Die Äußerung fiel in einem Interview mit der Deutschen Welle, das DW-Korrespondent Misha Komadovsky am Freitag, dem 11. September 2026, auf der Canadian Forces Base North Bay in Kanada führte; das DW-Exklusivinterview zum Treffen-Angebot erschien am Samstag, dem 12. September 2026.

Auf die Frage, ob er nach Miami kommen würde, sollte auch Putin teilnehmen, sagte Selenskyj: „Ja, natürlich. Wir müssen uns treffen, miteinander sprechen und Entscheidungen treffen.“ Inhaltlich blieb er ergebnisorientiert: „Es geht nicht um Worte. Was ich ihm sagen werde oder was er mir sagen will, spielt keine Rolle. Was zählt, ist das Ergebnis.“ Eine Bedingung bleibt: Die Ukraine gehört nicht zur G20 und müsste von Gastgeber Donald Trump als Gast eingeladen werden. Ob Putin tatsächlich nach Florida reist, ist offen.

Moskau antwortet in zwei Schritten

Der Kreml äußerte sich am 12. September zunächst zurückhaltend.

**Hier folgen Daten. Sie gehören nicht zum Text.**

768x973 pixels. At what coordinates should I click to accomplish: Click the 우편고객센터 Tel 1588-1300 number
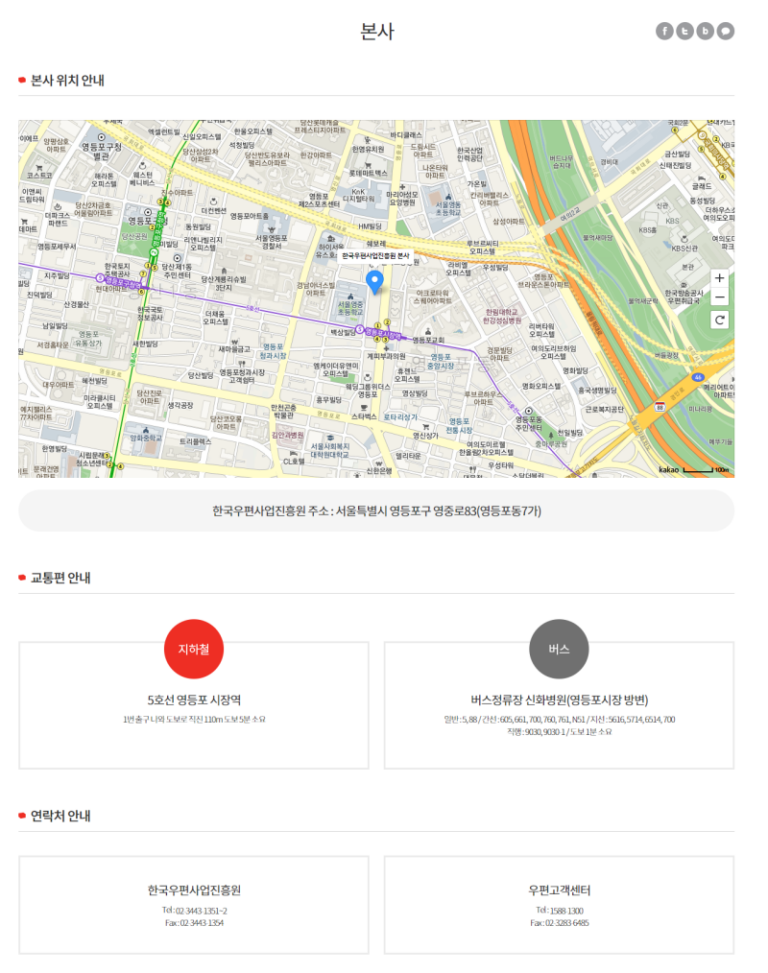(559, 911)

Sprecher Dmitri Peskow sagte nach Angaben der Staatsagentur Tass: „Wir wissen noch nicht, ob wir nach Miami reisen werden.“ Putins außenpolitischer Berater Juri Uschakow erklärte, eine Teilnahme des Präsidenten sei in Moskau „noch nicht einmal erörtert“ worden.

Wenig später kippte die Linie. In Neu-Delhi sagte Peskow der Nachrichtenagentur AFP, ein Treffen in Miami sei nicht möglich; auf die Frage nach einem anderen Ort als Russland antwortete er mit der Bereitschaft, Selenskyj in Moskau zu empfangen, wie die AFP-Meldung zur Kreml-Absage festhält.

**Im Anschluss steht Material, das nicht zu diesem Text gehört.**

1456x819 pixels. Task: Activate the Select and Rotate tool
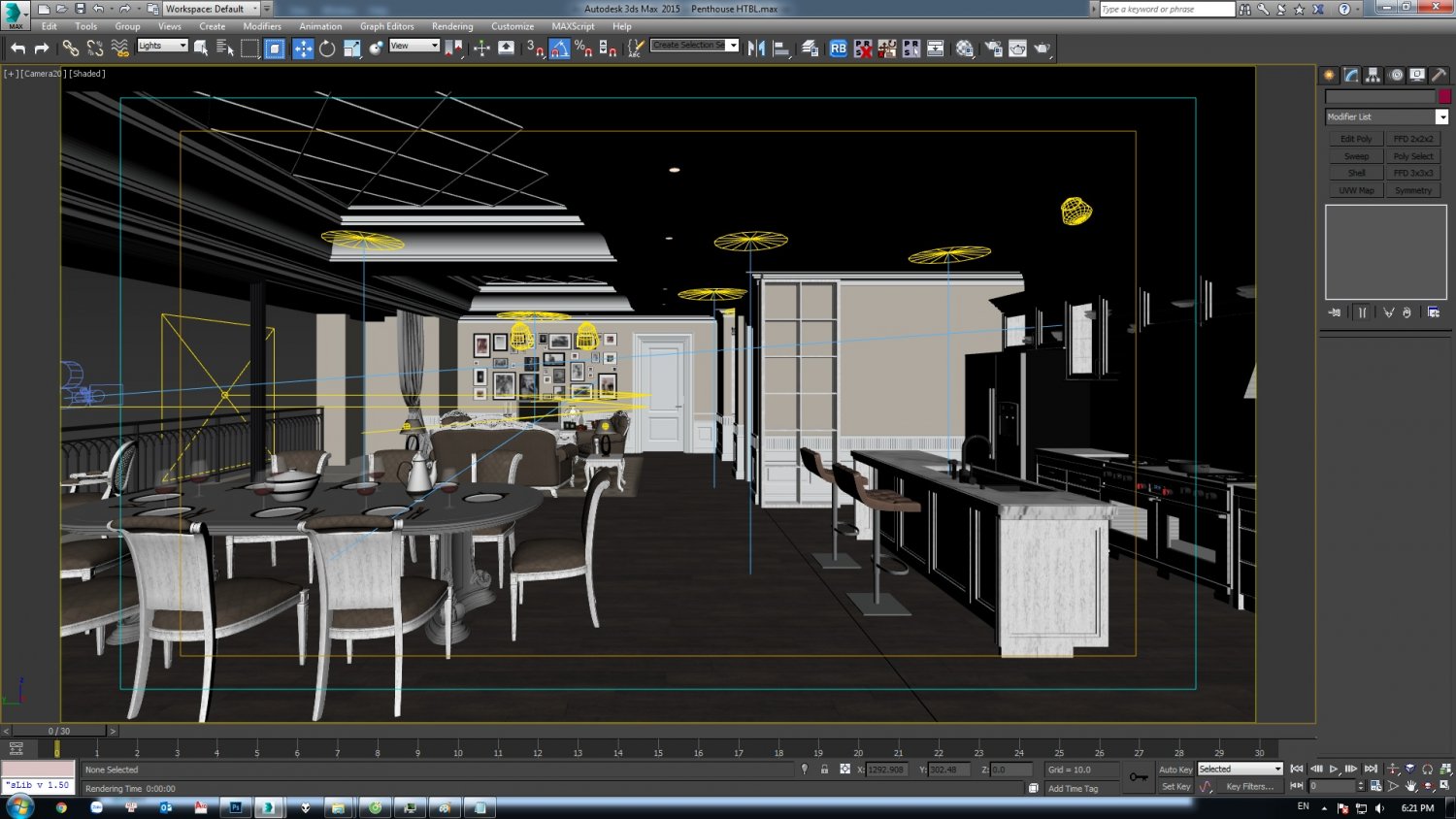(x=327, y=47)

Das ist unmöglich. Es gibt eine Bereitschaft, ihn (Selenskyj) in Moskau zu treffen.
Dmitri Peskow, Sprecher des Kremls

Moskau hatte bereits am 7. September erklärt, es sei „zu früh“, über Ort und Zeitpunkt eines Treffens zu sprechen. Flankiert wurde die Absage von einer zweiten russischen Botschaft: Außenminister Sergej Lawrow nannte die Einladung nach Moskau am 12. September eine „Geste des guten Willens“ – stellte aber klar, dass Russland seine Angriffe während möglicher Verhandlungen nicht einstellen werde.

Ein Gipfel mit zwei offenen Plätzen

Die USA haben 2026 den Vorsitz der G20 inne – 19 Länder plus Europäische Union und Afrikanische Union. Das 21. Gipfeltreffen der Staats- und Regierungschefs findet am 14. und 15. Dezember 2026 im Trump National Doral Miami in Florida statt. Trump hatte im April 2026 gesagt, eine Teilnahme Russlands wäre „wahrscheinlich sehr hilfreich“; Putin hat seit 2019 an keinem G20-Gipfel persönlich teilgenommen.

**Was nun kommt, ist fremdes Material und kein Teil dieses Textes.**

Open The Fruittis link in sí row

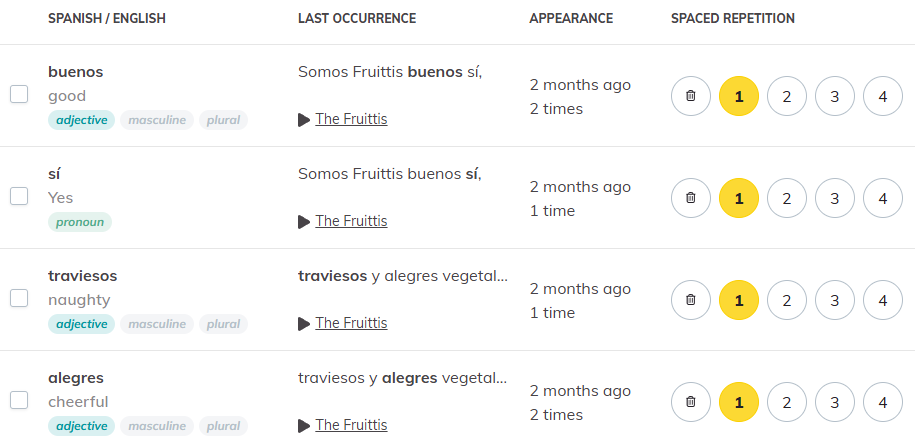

Schon vor dem Gipfel gab es Streit um Russlands Rolle in G20-Formaten. Zum Finanzministertreffen Anfang September in Asheville im US-Bundesstaat North Carolina luden die USA ohne Absprache den russischen Finanzminister Anton Siluanow ein, was europäische Partner verstimmte. Auch am Treffen der G20-Energieminister in der kommenden Woche in Houston soll nach Angaben des Diplomaten Marat Berdyev eine russische Delegation teilnehmen.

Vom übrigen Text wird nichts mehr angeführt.